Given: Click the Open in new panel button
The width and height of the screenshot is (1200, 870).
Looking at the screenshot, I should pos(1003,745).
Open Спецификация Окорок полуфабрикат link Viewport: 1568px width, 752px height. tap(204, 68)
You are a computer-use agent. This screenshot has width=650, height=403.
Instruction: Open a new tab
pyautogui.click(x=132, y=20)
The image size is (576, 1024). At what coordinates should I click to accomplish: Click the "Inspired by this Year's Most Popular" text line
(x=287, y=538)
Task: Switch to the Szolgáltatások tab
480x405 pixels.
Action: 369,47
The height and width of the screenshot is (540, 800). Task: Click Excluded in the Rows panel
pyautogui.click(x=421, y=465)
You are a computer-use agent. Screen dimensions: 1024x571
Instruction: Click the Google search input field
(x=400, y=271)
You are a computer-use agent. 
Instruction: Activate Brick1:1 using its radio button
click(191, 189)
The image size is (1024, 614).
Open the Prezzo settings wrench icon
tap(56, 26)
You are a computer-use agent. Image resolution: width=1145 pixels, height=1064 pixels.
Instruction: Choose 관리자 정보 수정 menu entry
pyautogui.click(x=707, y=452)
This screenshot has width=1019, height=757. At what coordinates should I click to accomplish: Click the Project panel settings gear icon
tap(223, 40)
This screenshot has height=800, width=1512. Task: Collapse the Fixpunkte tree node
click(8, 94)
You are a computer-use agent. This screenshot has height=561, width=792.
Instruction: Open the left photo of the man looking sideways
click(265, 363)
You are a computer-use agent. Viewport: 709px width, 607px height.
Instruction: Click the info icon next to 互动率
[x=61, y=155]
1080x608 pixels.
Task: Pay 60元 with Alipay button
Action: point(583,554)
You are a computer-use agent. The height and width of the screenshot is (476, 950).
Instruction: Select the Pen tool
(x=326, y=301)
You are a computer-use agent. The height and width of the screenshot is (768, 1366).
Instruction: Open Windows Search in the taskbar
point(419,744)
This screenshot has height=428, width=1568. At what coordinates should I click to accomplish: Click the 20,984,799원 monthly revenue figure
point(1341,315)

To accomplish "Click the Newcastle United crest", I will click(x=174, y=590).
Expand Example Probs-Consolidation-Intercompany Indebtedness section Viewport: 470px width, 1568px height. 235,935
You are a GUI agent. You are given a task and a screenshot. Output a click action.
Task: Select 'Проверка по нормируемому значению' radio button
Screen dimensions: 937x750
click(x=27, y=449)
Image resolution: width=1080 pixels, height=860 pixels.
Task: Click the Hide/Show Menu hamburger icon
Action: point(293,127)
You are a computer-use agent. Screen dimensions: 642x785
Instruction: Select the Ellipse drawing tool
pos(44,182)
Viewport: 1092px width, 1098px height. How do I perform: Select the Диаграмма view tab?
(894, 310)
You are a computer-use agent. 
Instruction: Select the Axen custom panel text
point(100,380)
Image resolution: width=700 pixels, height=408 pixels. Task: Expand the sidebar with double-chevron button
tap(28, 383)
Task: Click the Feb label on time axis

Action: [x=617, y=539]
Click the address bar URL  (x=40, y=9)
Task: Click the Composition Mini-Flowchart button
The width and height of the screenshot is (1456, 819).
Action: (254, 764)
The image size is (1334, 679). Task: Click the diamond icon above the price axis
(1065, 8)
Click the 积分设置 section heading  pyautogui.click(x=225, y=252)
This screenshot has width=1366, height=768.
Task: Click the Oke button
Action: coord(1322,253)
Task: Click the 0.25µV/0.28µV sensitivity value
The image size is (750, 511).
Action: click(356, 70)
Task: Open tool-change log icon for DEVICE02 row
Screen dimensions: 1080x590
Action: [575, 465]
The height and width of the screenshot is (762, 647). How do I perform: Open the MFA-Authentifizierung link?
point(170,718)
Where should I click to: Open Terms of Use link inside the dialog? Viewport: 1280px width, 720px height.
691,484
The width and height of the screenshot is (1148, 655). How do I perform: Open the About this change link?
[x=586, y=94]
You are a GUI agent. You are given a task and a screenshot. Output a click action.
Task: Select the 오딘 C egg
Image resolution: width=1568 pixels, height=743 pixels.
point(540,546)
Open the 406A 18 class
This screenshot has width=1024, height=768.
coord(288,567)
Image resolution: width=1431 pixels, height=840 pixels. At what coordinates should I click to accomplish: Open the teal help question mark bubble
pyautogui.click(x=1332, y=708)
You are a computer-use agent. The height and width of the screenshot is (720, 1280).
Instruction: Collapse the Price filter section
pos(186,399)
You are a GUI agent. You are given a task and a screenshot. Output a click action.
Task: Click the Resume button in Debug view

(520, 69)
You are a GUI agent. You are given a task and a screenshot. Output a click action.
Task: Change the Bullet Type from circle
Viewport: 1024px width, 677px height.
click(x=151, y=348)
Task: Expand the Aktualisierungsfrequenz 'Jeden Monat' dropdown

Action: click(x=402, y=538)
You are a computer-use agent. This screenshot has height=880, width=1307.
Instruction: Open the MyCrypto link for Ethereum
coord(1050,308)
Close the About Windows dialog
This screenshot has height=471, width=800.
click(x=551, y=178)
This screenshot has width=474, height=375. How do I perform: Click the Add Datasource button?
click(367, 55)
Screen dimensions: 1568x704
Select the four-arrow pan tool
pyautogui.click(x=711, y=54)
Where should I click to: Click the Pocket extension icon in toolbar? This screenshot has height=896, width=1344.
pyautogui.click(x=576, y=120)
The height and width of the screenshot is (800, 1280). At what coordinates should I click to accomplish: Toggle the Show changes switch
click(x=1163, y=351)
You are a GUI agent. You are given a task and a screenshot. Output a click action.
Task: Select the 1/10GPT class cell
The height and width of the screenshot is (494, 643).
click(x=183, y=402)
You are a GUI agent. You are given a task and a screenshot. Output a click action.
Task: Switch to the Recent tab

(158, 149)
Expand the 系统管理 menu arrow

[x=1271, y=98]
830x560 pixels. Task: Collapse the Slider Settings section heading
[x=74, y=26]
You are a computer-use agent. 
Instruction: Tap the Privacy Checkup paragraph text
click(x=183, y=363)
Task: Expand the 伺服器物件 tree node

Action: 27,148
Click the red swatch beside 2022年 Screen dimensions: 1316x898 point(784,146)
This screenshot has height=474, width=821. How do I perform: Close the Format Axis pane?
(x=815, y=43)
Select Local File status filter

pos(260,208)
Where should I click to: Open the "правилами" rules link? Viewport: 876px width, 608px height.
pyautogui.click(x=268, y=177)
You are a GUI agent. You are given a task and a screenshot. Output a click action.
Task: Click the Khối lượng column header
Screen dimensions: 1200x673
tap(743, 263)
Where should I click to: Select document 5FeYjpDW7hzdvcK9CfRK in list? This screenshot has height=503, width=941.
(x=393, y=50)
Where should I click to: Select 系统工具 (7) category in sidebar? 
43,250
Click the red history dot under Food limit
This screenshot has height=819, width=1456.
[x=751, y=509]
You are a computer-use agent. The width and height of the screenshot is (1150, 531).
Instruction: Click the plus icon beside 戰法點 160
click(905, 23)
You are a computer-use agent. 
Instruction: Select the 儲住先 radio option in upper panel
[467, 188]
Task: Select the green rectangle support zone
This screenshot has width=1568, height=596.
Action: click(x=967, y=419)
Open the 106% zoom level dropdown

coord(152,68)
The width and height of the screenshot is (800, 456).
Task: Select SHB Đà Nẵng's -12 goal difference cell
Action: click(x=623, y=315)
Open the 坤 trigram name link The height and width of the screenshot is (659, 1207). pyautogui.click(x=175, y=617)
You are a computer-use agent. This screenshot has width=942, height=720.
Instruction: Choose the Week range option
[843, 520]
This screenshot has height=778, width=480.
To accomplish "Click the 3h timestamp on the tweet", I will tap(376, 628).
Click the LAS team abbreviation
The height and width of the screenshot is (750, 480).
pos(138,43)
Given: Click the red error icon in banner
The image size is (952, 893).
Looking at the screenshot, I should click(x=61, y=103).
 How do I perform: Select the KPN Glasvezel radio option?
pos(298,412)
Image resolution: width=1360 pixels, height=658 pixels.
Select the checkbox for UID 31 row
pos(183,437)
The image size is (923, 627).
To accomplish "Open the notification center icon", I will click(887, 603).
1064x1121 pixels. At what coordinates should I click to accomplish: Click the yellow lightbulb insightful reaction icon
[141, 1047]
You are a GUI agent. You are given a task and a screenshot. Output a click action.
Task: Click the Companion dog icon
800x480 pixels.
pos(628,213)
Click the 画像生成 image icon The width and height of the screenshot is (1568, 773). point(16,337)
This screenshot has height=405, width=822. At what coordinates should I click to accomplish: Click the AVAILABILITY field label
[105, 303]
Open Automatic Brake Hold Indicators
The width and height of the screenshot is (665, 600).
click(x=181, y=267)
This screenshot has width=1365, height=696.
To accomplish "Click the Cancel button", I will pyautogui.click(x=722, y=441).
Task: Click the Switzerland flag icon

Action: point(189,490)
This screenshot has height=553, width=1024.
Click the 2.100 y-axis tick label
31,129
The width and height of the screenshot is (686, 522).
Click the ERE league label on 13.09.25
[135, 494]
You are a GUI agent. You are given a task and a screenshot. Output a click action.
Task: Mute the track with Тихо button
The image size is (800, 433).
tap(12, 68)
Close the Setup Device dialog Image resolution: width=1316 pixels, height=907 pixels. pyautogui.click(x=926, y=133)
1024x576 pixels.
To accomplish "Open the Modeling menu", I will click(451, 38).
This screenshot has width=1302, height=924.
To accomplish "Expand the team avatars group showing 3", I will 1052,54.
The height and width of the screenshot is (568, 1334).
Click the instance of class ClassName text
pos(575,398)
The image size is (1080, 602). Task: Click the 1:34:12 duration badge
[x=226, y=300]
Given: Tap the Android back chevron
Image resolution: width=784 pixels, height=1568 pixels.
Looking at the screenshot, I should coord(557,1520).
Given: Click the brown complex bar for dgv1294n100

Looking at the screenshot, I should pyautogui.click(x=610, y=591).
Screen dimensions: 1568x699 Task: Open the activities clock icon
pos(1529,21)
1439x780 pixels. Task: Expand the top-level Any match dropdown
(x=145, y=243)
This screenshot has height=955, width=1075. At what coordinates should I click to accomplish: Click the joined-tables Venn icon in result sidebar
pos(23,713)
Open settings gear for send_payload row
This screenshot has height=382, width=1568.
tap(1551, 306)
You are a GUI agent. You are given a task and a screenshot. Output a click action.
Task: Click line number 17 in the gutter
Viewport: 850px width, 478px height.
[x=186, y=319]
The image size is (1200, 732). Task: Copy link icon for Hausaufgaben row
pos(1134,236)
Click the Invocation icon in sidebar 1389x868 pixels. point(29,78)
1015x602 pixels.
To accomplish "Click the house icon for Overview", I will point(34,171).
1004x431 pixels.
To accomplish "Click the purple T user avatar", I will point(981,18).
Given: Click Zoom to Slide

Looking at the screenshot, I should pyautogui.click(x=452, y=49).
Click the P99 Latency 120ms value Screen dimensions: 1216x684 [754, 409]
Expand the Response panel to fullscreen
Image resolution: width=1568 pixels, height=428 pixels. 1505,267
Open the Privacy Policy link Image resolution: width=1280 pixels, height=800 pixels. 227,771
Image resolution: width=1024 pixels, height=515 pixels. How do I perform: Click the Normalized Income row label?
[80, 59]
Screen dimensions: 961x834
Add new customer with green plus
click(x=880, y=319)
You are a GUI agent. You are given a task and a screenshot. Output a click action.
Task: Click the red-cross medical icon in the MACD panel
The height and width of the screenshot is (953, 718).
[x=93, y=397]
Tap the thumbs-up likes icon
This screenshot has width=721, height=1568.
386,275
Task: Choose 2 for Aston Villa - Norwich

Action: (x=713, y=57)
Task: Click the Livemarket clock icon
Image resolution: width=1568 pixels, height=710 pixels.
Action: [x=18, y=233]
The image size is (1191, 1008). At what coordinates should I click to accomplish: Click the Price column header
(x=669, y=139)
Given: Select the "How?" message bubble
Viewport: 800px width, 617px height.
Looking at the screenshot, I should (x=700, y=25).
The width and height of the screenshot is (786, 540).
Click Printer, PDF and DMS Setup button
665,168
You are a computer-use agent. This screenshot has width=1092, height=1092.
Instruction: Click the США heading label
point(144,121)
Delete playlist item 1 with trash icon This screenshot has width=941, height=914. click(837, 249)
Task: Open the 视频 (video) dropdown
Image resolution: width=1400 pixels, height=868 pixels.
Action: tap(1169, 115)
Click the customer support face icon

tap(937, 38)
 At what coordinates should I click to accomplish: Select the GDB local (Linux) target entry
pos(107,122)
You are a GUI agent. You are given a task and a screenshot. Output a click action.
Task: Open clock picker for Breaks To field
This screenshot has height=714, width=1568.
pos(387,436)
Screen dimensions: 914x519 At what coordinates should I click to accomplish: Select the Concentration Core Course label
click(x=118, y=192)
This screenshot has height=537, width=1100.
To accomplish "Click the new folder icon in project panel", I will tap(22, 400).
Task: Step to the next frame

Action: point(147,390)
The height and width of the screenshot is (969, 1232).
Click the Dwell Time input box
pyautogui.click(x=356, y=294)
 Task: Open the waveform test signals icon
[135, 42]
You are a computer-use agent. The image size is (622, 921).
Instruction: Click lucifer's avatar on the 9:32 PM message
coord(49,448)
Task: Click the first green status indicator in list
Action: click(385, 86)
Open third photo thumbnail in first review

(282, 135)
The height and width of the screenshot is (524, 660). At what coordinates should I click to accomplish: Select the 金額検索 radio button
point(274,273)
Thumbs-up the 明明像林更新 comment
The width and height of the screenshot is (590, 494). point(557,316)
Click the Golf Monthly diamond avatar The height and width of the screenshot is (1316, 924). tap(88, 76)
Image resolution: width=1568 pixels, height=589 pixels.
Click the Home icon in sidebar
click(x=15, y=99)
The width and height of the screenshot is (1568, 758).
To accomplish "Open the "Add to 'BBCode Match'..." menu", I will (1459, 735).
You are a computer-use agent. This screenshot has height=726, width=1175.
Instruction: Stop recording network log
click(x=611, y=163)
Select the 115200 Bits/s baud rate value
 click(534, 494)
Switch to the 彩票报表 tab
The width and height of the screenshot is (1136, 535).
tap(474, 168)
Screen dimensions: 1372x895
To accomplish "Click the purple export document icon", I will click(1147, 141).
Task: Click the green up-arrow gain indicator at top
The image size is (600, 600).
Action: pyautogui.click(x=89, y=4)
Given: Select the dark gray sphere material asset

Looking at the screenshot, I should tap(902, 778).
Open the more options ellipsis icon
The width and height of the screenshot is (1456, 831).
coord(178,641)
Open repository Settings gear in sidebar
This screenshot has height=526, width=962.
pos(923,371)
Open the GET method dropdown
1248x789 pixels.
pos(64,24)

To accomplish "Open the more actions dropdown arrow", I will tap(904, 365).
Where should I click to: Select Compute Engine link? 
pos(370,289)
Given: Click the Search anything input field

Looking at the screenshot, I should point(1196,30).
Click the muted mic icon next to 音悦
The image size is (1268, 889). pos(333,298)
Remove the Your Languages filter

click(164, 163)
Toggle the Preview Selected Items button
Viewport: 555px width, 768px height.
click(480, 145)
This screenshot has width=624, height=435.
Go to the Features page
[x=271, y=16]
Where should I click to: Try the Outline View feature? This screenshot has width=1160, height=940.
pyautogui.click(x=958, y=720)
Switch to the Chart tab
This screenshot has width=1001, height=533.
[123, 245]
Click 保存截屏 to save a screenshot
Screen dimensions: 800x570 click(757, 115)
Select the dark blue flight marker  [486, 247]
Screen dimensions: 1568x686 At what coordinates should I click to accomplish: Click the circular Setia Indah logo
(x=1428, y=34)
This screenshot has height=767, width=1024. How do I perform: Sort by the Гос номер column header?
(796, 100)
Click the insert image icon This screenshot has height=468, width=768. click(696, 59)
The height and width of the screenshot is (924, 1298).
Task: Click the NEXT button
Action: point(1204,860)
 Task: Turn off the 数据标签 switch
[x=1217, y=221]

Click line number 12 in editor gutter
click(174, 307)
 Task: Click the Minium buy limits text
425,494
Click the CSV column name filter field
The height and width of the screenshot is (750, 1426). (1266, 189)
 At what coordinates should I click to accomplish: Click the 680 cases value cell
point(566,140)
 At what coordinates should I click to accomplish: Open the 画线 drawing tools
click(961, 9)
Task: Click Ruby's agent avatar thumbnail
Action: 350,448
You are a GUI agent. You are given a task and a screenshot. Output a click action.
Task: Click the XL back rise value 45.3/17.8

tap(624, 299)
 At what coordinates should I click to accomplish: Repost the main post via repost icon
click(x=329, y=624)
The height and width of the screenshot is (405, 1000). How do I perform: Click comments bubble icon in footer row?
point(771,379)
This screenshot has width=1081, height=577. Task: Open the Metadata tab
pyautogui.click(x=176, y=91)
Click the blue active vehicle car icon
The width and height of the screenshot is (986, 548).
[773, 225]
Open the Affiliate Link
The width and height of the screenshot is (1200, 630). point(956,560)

┄┄┄┄┄┄

• **The task**
The lines to extract from the data above begin with the line containing "Task: Click the Switzerland flag icon" and end with the line containing "Task: Mute the track with Тихо button". Extract them exactly, including both.

• **Exercise output**
Task: Click the Switzerland flag icon

Action: point(189,490)
This screenshot has height=553, width=1024.
Click the 2.100 y-axis tick label
31,129
The width and height of the screenshot is (686, 522).
Click the ERE league label on 13.09.25
[135, 494]
You are a GUI agent. You are given a task and a screenshot. Output a click action.
Task: Mute the track with Тихо button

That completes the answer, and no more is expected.